INSTRUCTIONS FOR THE TASK »
From the data that follows, set down exactly the lines from the one with "The image size is (589, 383)." through the one with "Click the blue", counting both. Pictures stay out.

MATERIAL PROVIDED »
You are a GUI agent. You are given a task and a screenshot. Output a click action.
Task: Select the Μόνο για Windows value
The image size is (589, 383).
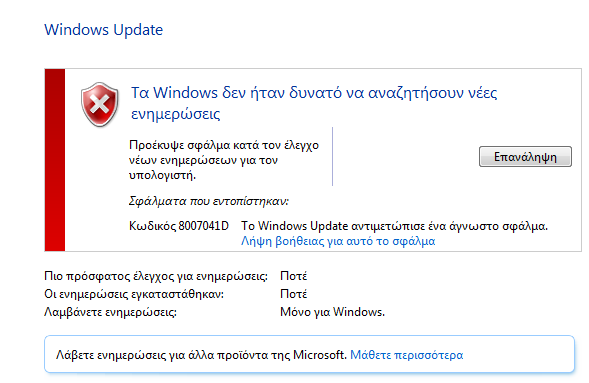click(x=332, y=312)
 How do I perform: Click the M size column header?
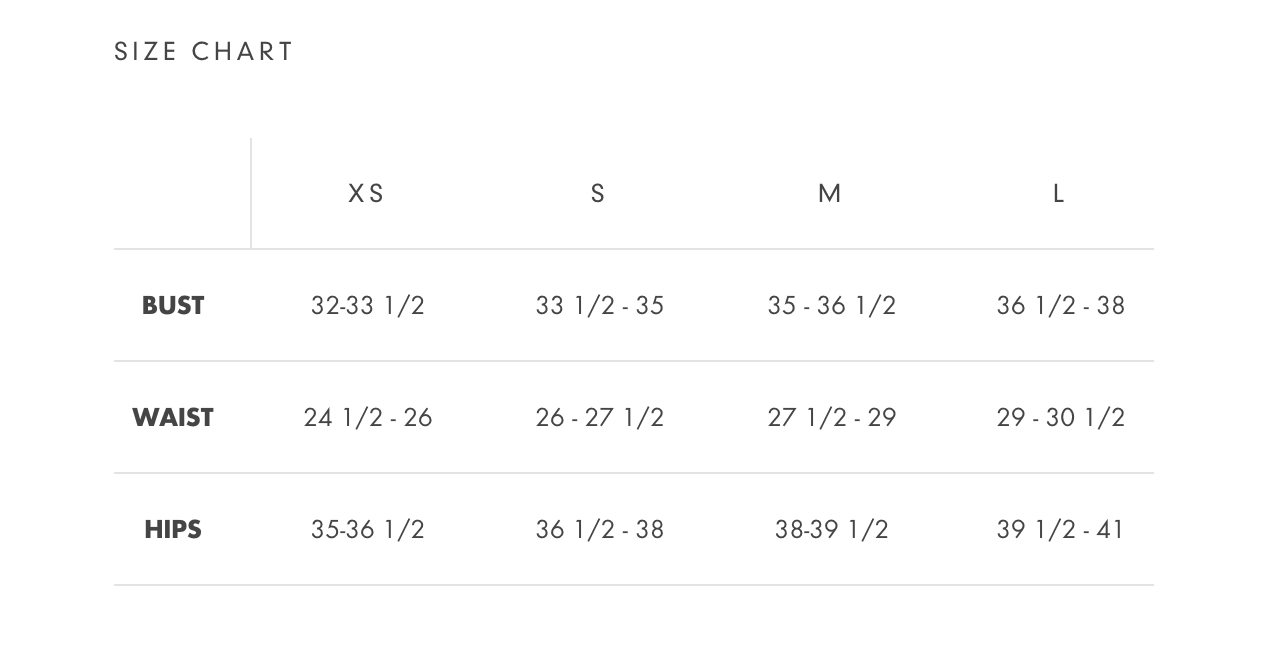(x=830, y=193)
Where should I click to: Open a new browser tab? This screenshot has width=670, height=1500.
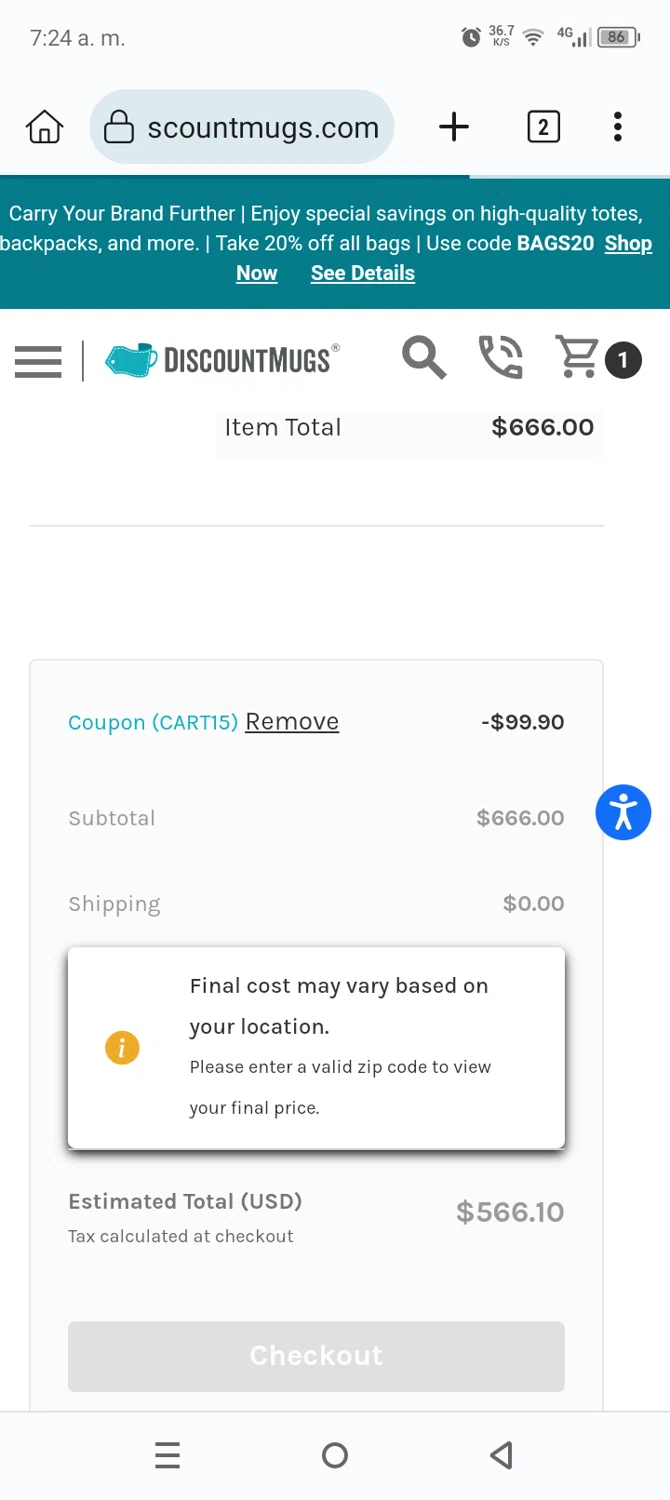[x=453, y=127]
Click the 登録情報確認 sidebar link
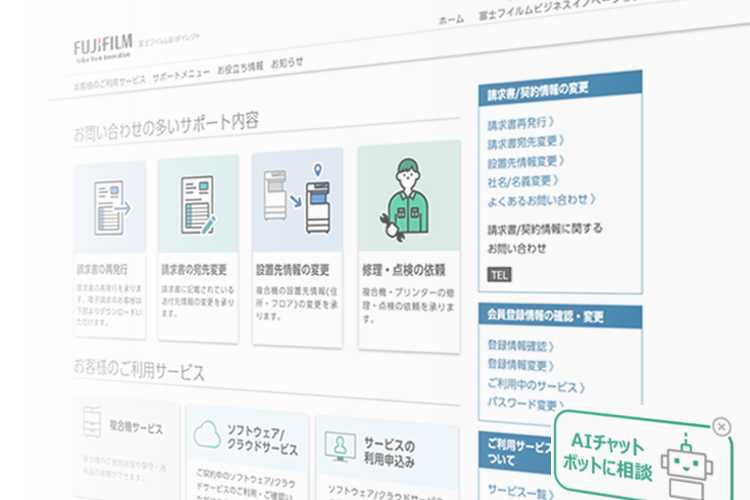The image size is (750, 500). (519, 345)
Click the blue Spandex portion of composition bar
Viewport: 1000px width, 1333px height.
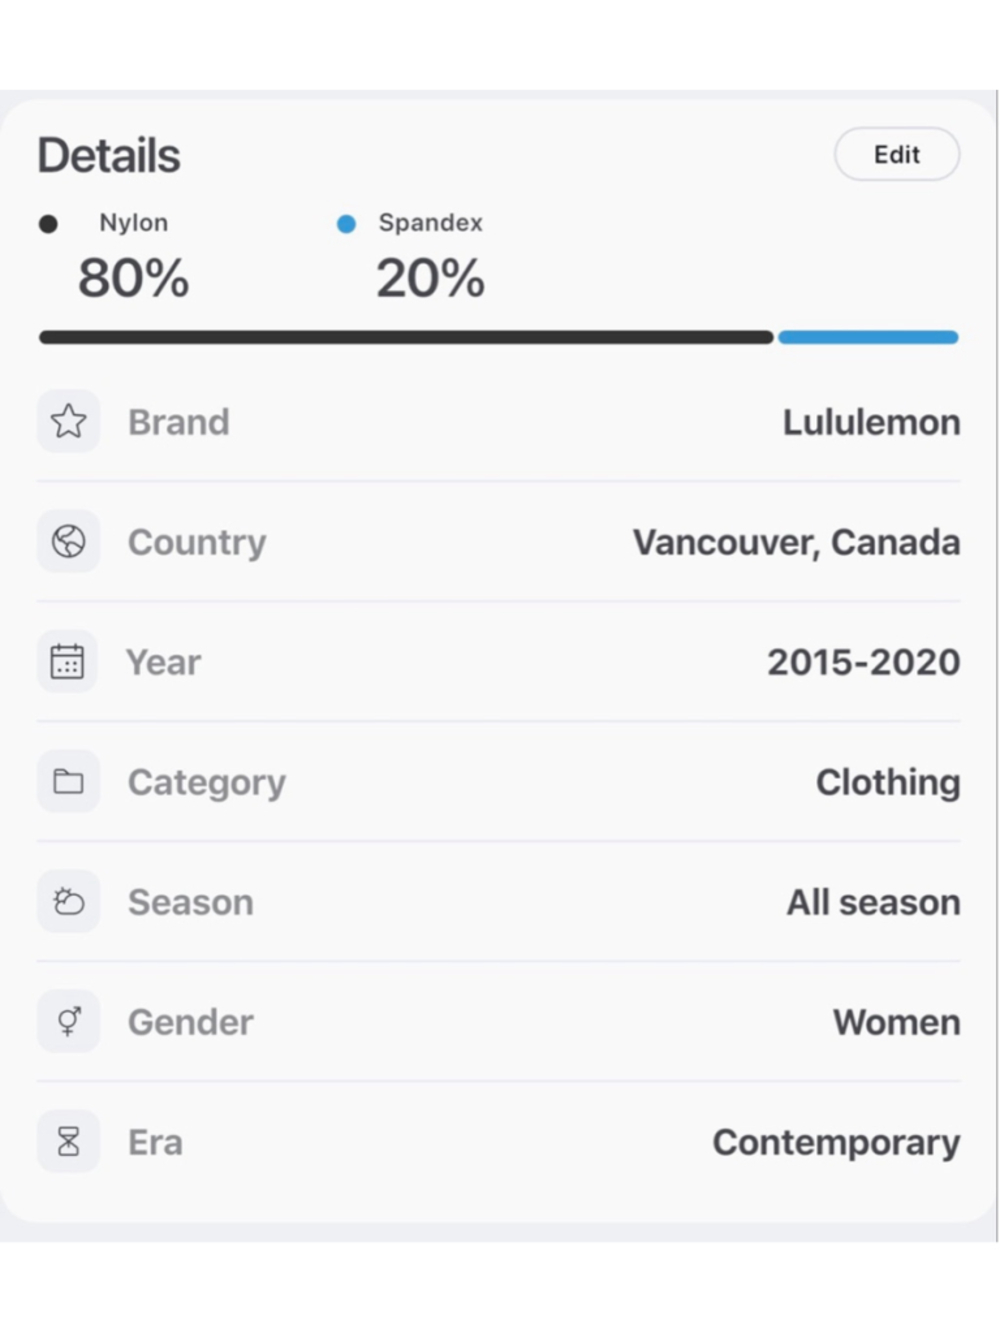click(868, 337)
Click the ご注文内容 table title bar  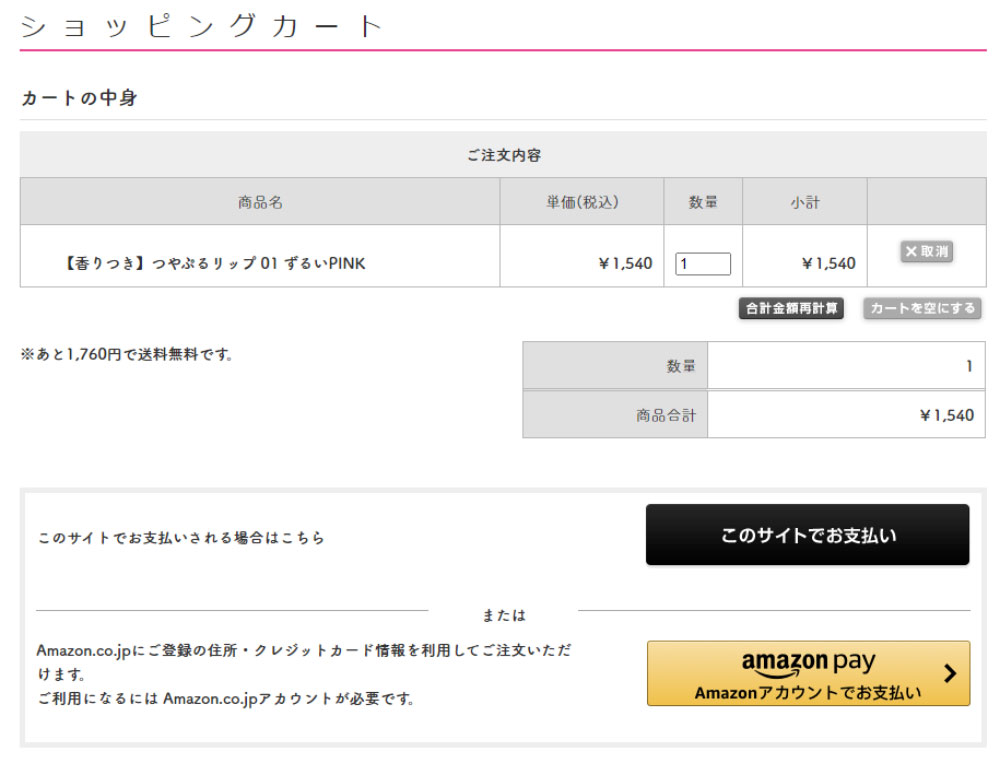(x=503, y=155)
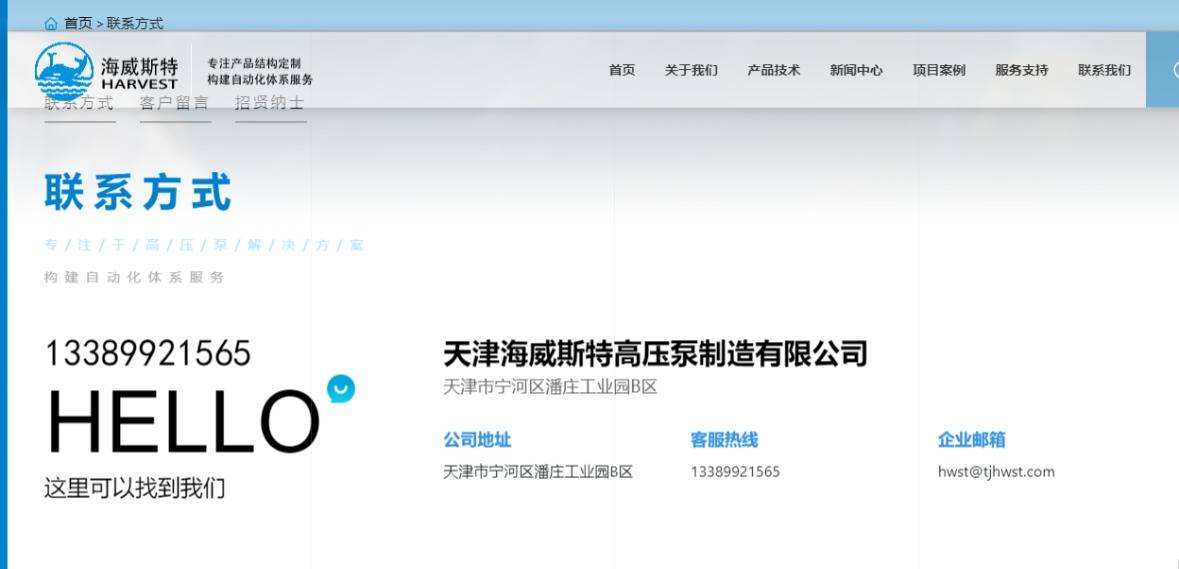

WRITTEN SOLUTION »
The image size is (589, 383).
click(x=332, y=312)
 How do I perform: Click the M size column header?
(x=830, y=193)
Where should I click to: Open a new browser tab? This screenshot has width=670, height=1500.
[x=453, y=127]
Click the 登録情報確認 sidebar link
The image size is (750, 500). (519, 345)
Click the blue Spandex portion of composition bar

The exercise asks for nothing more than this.